Exercise details: Find "The height and width of the screenshot is (162, 238)." in the entries below; copy that line through the last, exactly, with no pictures.

Dataset entries:
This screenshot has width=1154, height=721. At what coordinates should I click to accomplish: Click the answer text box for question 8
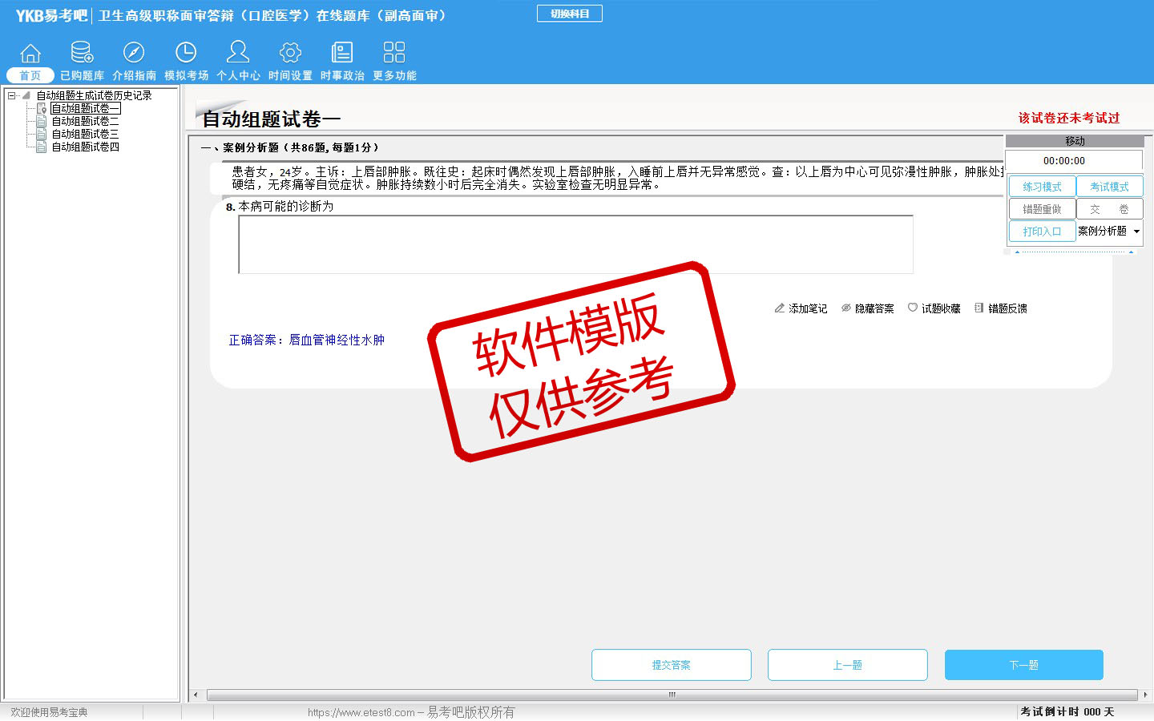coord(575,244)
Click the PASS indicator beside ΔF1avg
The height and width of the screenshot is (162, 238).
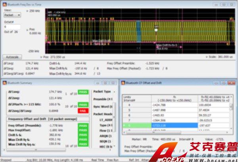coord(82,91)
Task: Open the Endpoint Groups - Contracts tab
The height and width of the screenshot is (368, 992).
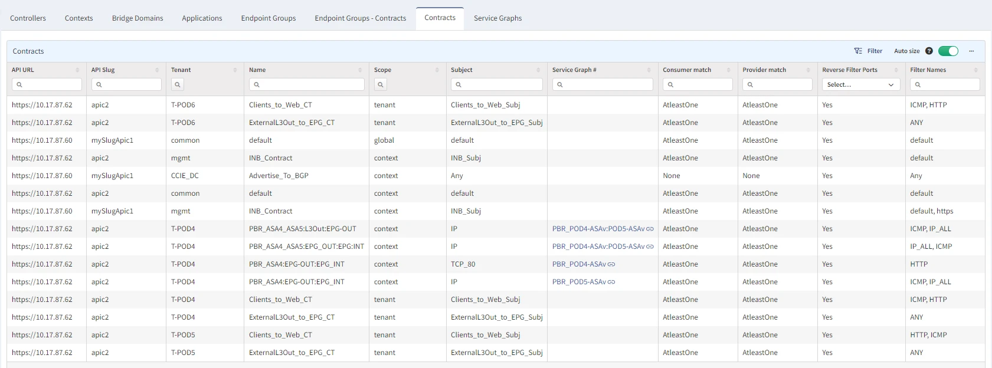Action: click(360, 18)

Expected answer:
The height and width of the screenshot is (162, 238).
coord(82,91)
Task: Open the Endpoint Groups - Contracts tab
The height and width of the screenshot is (368, 992).
Action: click(360, 18)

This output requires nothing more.